For this week in Faces of Kingston, our ongoing effort to get to know the people in our neighborhoods, we spoke with Gina Carbonari. The executive director of the Ulster County SPCA, she’s a very interesting person with a range of life experiences who has been many places. You can tell she takes her job helping animals seriously.
Morgan Y. Evans: How long have you worked in Kingston?
Gina Carbonari: I’ve been the executive director a little over a year and a half. Before that I owned my own dog training business. I was originally from Kingston but I was gone for 22 years active duty in the Marine Corps. I retired and ended up moving back here five years ago.
Where were you stationed?
A little bit of everywhere. Mostly East Coast and the South. Hawaii. Texas. North Carolina. South Carolina. Virginia.
That is everywhere. You weren’t lying! (laughing)
Yeah.
Were you always an animal person?
When we grew up we always had dogs and cats, usually strays. We had ducks and rabbits. A little of everything. I finally had the opportunity to work with animals from a shelter and rescue perspective when I went back to Parris Island on my second tour. I was working there and had recently been divorced. I was looking for something else to do with my time (laughs). I had finally gotten my own dog that was my own when I was in North Carolina and moved to South Carolina. Absolutely fell in love with this dog and it was a rescue. I wanted to find another dog for her to keep her engaged. That’s how I found some of the organizations there and started to do fostering. I was fostering with Palmetto Animal League in South Carolina. They were a completely foster-based rescue. We actually partner with them to do transports now. Once I started working up here we were able to partner with them to rescue animals that are on the euthanasia list down there and bring them up here so they could be adopted.

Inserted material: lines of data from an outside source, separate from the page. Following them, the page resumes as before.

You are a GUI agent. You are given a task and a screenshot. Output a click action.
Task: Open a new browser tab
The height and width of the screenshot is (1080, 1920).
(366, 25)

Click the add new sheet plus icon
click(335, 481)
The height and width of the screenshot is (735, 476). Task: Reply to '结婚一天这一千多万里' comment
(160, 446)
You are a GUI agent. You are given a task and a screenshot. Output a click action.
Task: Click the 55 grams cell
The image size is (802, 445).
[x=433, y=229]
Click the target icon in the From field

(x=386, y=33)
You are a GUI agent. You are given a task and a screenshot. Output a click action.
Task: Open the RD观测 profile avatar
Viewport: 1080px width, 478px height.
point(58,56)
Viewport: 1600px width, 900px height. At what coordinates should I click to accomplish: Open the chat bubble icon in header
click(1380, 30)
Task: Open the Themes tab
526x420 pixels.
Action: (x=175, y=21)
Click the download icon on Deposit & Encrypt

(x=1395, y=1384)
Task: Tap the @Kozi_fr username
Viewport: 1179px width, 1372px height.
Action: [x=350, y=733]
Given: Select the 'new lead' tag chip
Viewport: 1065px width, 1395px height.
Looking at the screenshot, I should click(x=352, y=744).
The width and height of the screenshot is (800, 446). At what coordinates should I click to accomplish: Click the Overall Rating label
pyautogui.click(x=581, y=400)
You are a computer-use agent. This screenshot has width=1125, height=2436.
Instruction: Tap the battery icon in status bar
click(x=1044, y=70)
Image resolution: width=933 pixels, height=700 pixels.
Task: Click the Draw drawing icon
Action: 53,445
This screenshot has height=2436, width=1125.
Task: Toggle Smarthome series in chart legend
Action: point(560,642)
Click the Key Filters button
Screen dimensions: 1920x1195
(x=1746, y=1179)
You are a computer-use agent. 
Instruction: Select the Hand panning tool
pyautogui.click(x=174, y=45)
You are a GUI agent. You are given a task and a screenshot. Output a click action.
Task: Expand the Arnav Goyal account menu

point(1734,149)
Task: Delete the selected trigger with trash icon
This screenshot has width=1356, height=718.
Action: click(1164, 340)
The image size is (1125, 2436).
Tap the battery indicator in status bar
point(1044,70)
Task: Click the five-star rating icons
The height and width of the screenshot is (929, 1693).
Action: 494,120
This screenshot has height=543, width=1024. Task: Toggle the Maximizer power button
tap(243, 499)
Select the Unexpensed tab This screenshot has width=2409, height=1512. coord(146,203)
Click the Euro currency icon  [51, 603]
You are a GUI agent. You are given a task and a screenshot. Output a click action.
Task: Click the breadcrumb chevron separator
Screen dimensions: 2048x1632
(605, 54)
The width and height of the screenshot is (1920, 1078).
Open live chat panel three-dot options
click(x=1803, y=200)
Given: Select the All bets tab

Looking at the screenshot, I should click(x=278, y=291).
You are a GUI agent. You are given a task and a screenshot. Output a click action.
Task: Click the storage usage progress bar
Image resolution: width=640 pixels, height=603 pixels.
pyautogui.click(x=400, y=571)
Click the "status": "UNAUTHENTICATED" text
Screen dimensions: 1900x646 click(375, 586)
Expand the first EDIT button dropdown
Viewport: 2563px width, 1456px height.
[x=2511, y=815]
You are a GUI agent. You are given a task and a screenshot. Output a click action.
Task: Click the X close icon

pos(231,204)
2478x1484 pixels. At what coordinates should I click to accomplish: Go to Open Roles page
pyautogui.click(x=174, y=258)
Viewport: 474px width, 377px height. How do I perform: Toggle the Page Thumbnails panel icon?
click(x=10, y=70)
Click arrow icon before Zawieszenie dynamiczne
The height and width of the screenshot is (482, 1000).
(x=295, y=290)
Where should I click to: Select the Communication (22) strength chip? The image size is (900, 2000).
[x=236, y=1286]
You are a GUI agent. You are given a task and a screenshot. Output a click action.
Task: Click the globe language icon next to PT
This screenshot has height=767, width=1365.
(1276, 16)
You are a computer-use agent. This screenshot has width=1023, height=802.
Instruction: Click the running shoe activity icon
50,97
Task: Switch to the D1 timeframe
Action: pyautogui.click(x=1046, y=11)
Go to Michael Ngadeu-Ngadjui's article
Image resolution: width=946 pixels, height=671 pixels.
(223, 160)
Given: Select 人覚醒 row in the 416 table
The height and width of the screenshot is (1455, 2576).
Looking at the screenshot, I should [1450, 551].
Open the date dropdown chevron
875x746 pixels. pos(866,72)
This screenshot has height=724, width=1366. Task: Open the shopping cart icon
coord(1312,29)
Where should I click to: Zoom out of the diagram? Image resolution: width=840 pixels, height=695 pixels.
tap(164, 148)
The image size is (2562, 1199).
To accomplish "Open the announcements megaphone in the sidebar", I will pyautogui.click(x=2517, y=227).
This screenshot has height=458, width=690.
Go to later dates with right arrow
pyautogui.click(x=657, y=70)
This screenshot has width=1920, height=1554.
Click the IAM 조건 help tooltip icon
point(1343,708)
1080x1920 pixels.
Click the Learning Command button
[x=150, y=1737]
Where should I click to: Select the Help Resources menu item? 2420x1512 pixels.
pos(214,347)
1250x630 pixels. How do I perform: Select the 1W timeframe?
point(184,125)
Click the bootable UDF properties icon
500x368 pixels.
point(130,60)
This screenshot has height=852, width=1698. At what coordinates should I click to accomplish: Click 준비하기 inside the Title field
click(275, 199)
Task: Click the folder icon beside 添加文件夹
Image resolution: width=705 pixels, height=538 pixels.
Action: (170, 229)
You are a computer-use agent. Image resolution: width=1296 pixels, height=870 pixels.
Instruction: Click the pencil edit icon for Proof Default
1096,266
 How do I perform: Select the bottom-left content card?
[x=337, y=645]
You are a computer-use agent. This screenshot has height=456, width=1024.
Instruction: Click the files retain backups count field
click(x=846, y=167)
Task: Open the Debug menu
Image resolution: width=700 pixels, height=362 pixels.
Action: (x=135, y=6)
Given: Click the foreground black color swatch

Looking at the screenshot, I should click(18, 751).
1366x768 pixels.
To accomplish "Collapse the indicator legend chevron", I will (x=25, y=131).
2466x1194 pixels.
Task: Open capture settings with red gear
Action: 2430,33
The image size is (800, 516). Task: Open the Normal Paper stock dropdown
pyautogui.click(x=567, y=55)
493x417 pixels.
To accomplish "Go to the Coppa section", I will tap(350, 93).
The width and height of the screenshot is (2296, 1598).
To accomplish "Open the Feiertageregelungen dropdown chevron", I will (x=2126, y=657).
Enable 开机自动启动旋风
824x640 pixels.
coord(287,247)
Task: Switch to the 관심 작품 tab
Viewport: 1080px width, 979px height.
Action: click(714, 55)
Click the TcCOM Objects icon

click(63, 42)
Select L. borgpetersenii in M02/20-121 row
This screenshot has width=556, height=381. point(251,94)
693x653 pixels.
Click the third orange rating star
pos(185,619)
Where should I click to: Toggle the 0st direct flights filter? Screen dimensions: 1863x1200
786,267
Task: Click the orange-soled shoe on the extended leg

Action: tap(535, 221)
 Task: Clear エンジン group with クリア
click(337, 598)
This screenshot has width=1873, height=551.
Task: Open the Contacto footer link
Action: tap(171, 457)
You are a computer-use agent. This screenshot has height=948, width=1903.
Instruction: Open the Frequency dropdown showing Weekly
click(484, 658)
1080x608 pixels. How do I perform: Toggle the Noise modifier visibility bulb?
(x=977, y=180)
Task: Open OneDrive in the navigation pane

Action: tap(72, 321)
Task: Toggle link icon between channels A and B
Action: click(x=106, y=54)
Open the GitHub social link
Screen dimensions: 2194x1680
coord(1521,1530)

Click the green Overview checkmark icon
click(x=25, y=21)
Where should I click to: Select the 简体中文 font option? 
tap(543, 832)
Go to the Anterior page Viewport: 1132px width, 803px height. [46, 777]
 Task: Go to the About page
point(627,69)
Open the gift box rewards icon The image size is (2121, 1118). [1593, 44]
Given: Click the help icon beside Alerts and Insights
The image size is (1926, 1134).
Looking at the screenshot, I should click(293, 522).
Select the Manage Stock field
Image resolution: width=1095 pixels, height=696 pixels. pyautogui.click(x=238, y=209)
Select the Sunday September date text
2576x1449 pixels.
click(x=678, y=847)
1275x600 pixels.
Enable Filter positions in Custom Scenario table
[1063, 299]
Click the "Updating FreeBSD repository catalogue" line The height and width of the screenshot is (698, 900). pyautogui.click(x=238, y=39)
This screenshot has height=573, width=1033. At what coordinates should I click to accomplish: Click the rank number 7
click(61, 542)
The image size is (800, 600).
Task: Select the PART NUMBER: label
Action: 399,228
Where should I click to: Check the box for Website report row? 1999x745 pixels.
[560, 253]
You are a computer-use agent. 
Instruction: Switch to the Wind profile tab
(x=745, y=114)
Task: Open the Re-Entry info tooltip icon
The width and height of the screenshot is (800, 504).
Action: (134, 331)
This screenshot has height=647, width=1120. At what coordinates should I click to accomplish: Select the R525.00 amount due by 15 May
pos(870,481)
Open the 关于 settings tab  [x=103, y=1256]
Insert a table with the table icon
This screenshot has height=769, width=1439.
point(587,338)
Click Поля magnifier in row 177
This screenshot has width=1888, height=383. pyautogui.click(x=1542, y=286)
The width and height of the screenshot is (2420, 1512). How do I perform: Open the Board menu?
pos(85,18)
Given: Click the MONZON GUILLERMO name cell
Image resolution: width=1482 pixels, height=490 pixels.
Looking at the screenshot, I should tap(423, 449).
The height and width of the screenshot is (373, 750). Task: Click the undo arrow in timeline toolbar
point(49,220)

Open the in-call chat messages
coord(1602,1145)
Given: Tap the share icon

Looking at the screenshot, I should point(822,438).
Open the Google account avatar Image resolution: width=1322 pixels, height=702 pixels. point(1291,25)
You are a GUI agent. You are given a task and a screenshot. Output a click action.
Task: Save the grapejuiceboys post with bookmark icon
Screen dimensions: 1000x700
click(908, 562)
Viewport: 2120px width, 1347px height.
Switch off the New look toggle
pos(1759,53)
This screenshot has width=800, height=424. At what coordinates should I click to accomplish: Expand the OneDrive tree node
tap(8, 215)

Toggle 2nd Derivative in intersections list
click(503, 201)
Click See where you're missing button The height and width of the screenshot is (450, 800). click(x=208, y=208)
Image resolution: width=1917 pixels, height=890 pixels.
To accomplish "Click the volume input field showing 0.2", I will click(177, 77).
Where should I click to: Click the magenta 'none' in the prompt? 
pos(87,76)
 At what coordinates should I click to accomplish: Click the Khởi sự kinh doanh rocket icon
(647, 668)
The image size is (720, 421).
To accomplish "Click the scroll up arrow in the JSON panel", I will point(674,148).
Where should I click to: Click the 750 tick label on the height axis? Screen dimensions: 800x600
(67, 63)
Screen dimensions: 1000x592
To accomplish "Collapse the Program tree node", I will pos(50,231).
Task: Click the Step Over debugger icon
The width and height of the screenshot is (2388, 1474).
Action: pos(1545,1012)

That’s so cool. Crazy how one thing leads to another. Do you feel like people still sometimes just go for young animals or, hopefully, are more older animals finding homes as well these days as education grows?
We’re getting more people definitely who will take older animals. We have a lot of folks who will come in and ask if we have puppies. This is a fabulous problem to have, but the only time we have puppies is when we are transporting them from the South to rescue them from the euthanasia. That is an indicator that spay/neuter is really working around here. We aren’t having the multitude of litters brought in to us. We kind of need to get that going on the cat side of the house, because we do still have “kitten season” every year.
That’s a harder one.
It really is. But on the dog side we are trending more with having people recognize that dogs live to be 14 or 15 years old so getting a five-year-old is not getting an “older” dog.
Sure, unless it is like a Great Dane with a shorter lifespan. That is probably very uncommon to find here anyway.
Yes. If we have someone looking for a particular type of breed, being a dog lover and certified trainer myself, I really can appreciate why dogs were bred for certain things. Go to a breed rescue, then. There are so many of those particular breeds you want that are in rescue situations and they are so full all the time.
Do you think Kingston is animal-friendly? I see a lot of dogs at the Uptown Farmer’s Market.
The Farmer’s Market is very dog-friendly. Yeah, I think it is progressing so much more then when I was a kid. A lot of the restaurants downtown will let you have your dog on the patio. It’s important, though, that dog owners follow the rules so places will continue on that path of allowing dogs with you. That’s why training is so important. You have to have a well-behaved dog who isn’t misbehaving. It only takes one time for an owner to not do the right thing. I never say it is the dog.
What other things do you enjoy about living here these days?
Kingston has definitely changed and grown. It’s nice to actually have had the opportunity to be here in different phases, to see progressive changes happening and then living here again. There are some naysayers, but I think it’s wonderful. We all can be a little bit nostalgic for the way things used to be. I think it is important the city continues to grow. It’s happening at a pace that can continue to be sustained, a nice, slow progression.
Yeah, it’s better that way because it is a community.
Yes, and everyone has a voice in it. There are some amazing businesses that have come along. Having lived around the country and then seeing all the different things I have enjoyed all in one place is really wonderful.